ASSIGNMENT: Each line of the material below should be reproduced exactly.

====

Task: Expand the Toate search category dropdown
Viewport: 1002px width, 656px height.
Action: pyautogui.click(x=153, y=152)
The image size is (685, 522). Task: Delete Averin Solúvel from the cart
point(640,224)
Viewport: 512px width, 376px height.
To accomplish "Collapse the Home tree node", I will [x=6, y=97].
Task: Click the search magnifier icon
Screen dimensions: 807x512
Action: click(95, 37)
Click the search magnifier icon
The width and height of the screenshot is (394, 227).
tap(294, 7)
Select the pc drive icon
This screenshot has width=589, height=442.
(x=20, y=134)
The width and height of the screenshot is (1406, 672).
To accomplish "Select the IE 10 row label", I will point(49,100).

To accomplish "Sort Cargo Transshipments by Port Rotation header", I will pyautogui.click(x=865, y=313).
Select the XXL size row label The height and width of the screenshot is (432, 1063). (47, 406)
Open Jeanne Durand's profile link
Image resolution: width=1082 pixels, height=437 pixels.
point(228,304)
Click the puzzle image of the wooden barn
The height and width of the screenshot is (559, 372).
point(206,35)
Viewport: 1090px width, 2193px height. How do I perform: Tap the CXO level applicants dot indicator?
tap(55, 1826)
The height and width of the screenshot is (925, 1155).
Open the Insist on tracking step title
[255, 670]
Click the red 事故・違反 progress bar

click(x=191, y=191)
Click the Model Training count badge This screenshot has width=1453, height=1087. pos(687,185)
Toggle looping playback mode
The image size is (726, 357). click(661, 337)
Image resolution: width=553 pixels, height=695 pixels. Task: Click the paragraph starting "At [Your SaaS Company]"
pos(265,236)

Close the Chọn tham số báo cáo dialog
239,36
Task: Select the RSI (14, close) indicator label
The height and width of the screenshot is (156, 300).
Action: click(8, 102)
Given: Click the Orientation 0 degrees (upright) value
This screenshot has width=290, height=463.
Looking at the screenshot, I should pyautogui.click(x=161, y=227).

====

REPLY:
Task: Expand the Toate search category dropdown
Viewport: 1002px width, 656px height.
Action: pyautogui.click(x=153, y=152)
The image size is (685, 522). Task: Delete Averin Solúvel from the cart
point(640,224)
Viewport: 512px width, 376px height.
To accomplish "Collapse the Home tree node", I will [x=6, y=97].
Task: Click the search magnifier icon
Screen dimensions: 807x512
Action: click(95, 37)
Click the search magnifier icon
The width and height of the screenshot is (394, 227).
tap(294, 7)
Select the pc drive icon
This screenshot has width=589, height=442.
(x=20, y=134)
The width and height of the screenshot is (1406, 672).
To accomplish "Select the IE 10 row label", I will point(49,100).

To accomplish "Sort Cargo Transshipments by Port Rotation header", I will pyautogui.click(x=865, y=313).
Select the XXL size row label The height and width of the screenshot is (432, 1063). (47, 406)
Open Jeanne Durand's profile link
Image resolution: width=1082 pixels, height=437 pixels.
point(228,304)
Click the puzzle image of the wooden barn
The height and width of the screenshot is (559, 372).
point(206,35)
Viewport: 1090px width, 2193px height. How do I perform: Tap the CXO level applicants dot indicator?
tap(55, 1826)
The height and width of the screenshot is (925, 1155).
Open the Insist on tracking step title
[255, 670]
Click the red 事故・違反 progress bar

click(x=191, y=191)
Click the Model Training count badge This screenshot has width=1453, height=1087. pos(687,185)
Toggle looping playback mode
The image size is (726, 357). click(661, 337)
Image resolution: width=553 pixels, height=695 pixels. Task: Click the paragraph starting "At [Your SaaS Company]"
pos(265,236)

Close the Chọn tham số báo cáo dialog
239,36
Task: Select the RSI (14, close) indicator label
The height and width of the screenshot is (156, 300).
Action: click(8, 102)
Given: Click the Orientation 0 degrees (upright) value
This screenshot has width=290, height=463.
Looking at the screenshot, I should pyautogui.click(x=161, y=227).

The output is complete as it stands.